Pasaje:
..............................

Quae non faciet quod principis uxor? Mesalina, esposa del emperador Claudio

por Publio Cornelio

No hay nada nuevo bajo el sol, y muchos desórdenes actuales han sucedido anteriormente –sólo hay que cambiar los nombres-. Tácito cuenta en sus Anales la historia del emperador Claudio, el sabio y cojo Claudio, que llegó al poder de manera inesperada, y quien tuvo una primera esposa llamada Mesalina, cruel y ambiciosa, tan casta como él

Claudio era el hijo menor de Druso el Mayor y hermano de Germánico. Con 52 años era el único superviviente masculino de la amplísima familia de Augusto. Fue elevado al trono por los pretorianos, después del asesinato de Calígula, el 25 de enero del año 41.

Contrajo nupcias en el año 39 ó 40 con Mesalina, una joven de 14 años, atractiva y sensual, que le sedujo durante los siete años que duró su matrimonio. Claudio y Mesalina tuvieron dos hijos, Británico y Octavia. Aunque algunos historiadores aseveran (J.P.V.D. Balsdom) que dada la gran inmoralidad de Mesalina, cualquiera pudo ser el padre de estas criaturas.

..............................

Información mostrada:
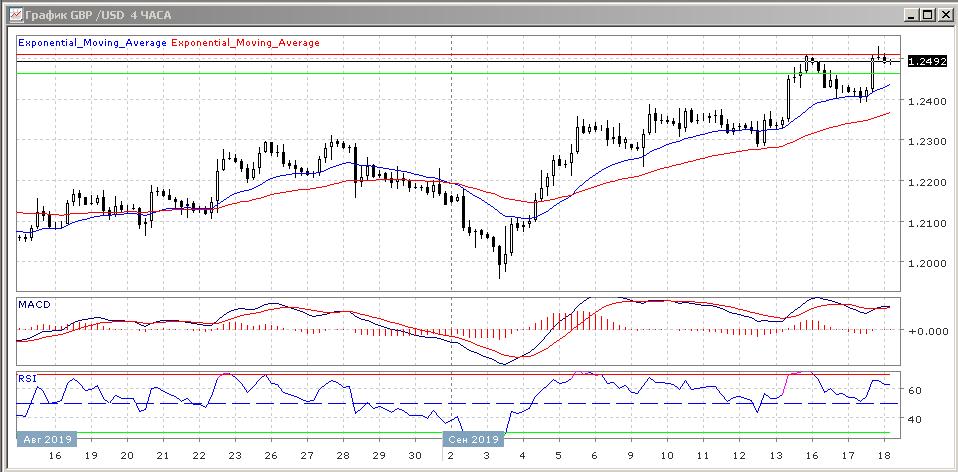Click date 23 on the time axis

click(x=234, y=456)
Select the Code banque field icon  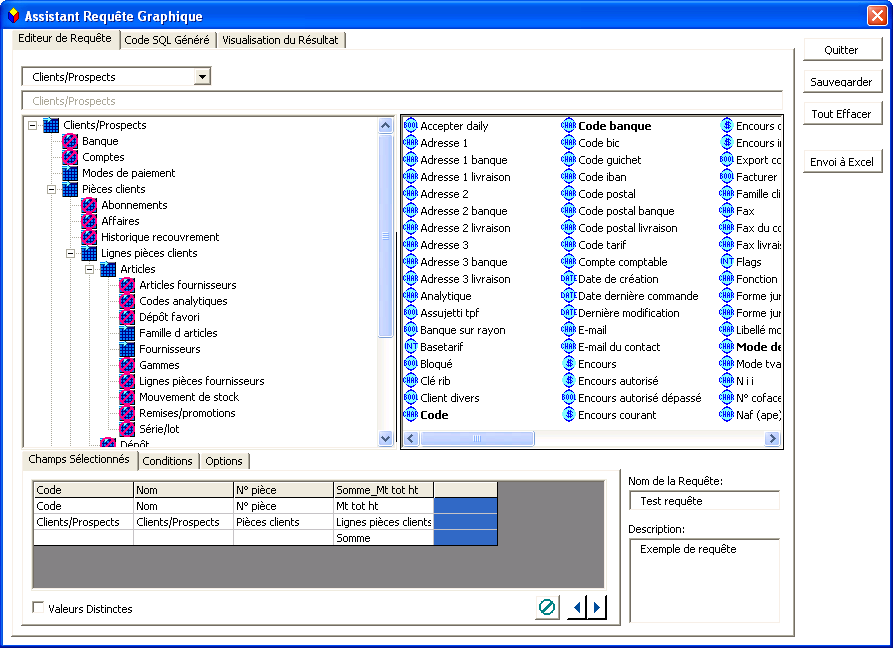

..............................

Enunciado escrito 1: Copia de nuevo el pasaje sobre Mesalina desde "Contrajo nupcias en" hasta "de estas criaturas.", ambos incluidos, cambiando "Británico" por "Tiberio".
Enunciado escrito 2: Según el pasaje sobre Mesalina, ¿qué edad tenía ella cuando se casó con Claudio?
Enunciado escrito 3: Prosigue el pasaje sobre Mesalina a partir de su última oración.

Resultado final 1:
Contrajo nupcias en el año 39 ó 40 con Mesalina, una joven de 14 años, atractiva y sensual, que le sedujo durante los siete años que duró su matrimonio. Claudio y Mesalina tuvieron dos hijos, Tiberio y Octavia. Aunque algunos historiadores aseveran (J.P.V.D. Balsdom) que dada la gran inmoralidad de Mesalina, cualquiera pudo ser el padre de estas criaturas.

Resultado final 2: 14 años.

Resultado final 3:
Fueron muchos los “conocidos” de Mesalina, como Traulo Montano: “era éste un joven morigerado pero de gran belleza, y en una misma noche Mesalina lo había hecho venir y lo había despedido, pues era caprichosa por igual para la pasión y para el hastío”.

Esta mujer había demostrado su ambición en numerosas intrigas, eliminando a todos sus opositores y opositoras –el liberto Polibio en el 57, Popea Sabina, o Séneca, que fue desterrado-. Era considerada como muy cruel. Así lo indica Tácito: “aumentaba por la crueldad de Mesalina, que, aunque dañina siempre y entonces más exaltada, no podía suscitar falsas imputaciones y acusadores, entretenida como estaba a causa de un amor nuevo y próximo a la locura. En efecto, ardía de tal modo por Gayo Silio, el más bello de los jóvenes romanos, que eliminó de su matrimonio a Junia Silana, dama noble, para gozar en exclusiva de su amante”. Este Silio era nada menos que cónsul, como si dijeramos en la actualidad un presidente de gobierno.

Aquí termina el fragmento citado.